Was sie als Kind nicht geschafft hat, schafft Isabela in späteren Jahren in Portugal. Sie geht auf Konfrontation mit ihrem Vater. Der Liebe zwischen den Beiden tut dies jedoch keinen Abbruch. Vermutlich wartete sie deshalb mit der Veröffentlichung ihrer Erinnerungen bis nach seinem Tod.
"Ich ertrug alle Haßreden meines Vaters. Ich hörte sie zwei Zentimeter vor seinem Gesicht an. Ich spürte den Speichel seines Hasses, der schwerer wiegt als der Speichel der Liebe, und ich bot ihm die Stirn, Auge in Auge, seinem Zorn, seiner Frustration, seiner so abstoßenden Ideologie. Solange ich ihn anhörte, sagte ich nichts, keinerlei Zustimmung, keine Regung, ich selbst aber war ein felsenfestes Nein."

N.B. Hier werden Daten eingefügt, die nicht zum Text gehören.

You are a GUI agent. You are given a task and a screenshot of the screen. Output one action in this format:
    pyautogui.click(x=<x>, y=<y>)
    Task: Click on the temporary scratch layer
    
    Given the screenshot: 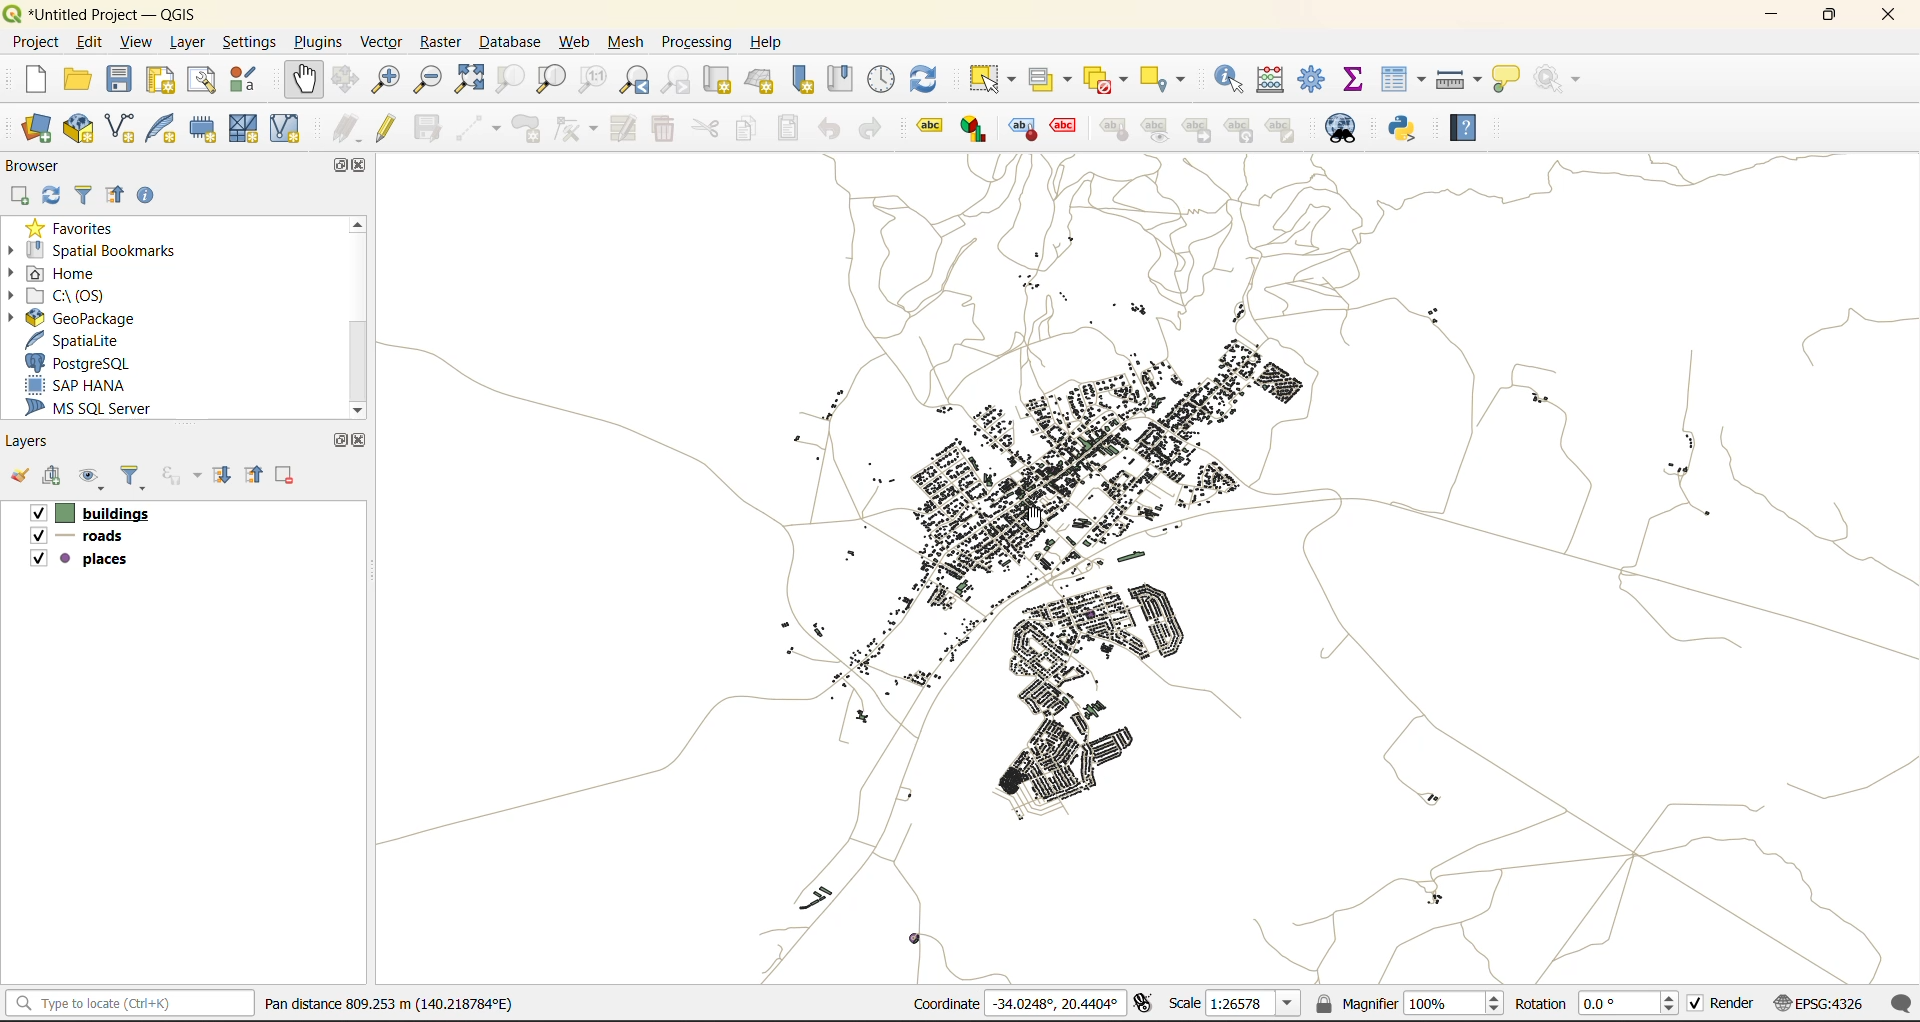 What is the action you would take?
    pyautogui.click(x=203, y=128)
    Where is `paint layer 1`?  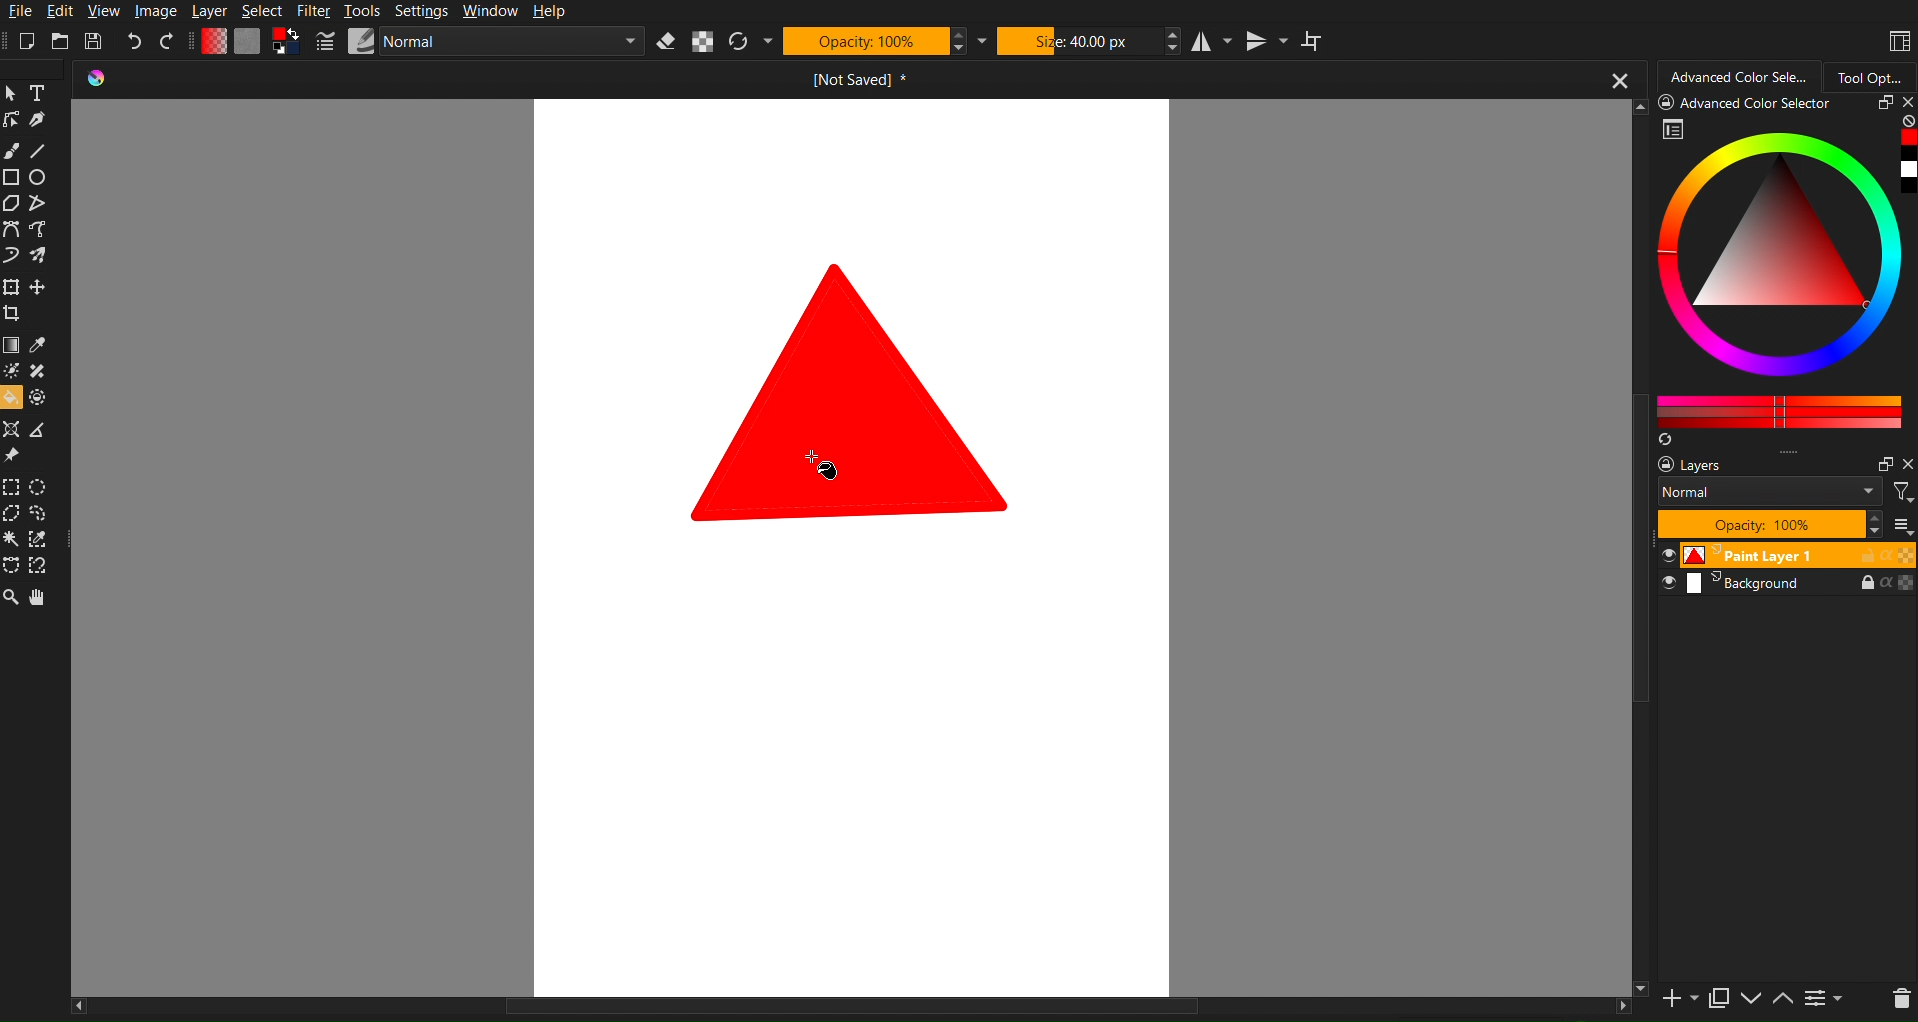 paint layer 1 is located at coordinates (1785, 554).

Mit ihrem Buch erweist sich Isabela Figureido als "Nestbeschmutzerin" (ein Begriff aus dem Buch), wobei in Isabelas Fall das "Nest" nicht nur Portugal ist, sondern insbesondere ihre eigene Familie. 
Mit der Veröffentlichung von "Roter Staub" bezieht sie nicht nur Front gegen den portugiesischen Patriotismus sondern stellt auch noch postum den eigenen Vater bloß, indem sie ihn als Paradebeispiel des portugiesischen Kolonialherren zur Schau stellt.

Fazit:
"Roter Staub" ist ein mutiges und wichtiges Buch. Selten findet man Bücher über den Kolonialismus, die von Kolonialherren geschrieben wurden. Und wenn, driften diese schnell in die Schilderung einer romantischen Traumwelt ab, die bestenfalls für eine Hollywoodverfilmung geeignet wäre.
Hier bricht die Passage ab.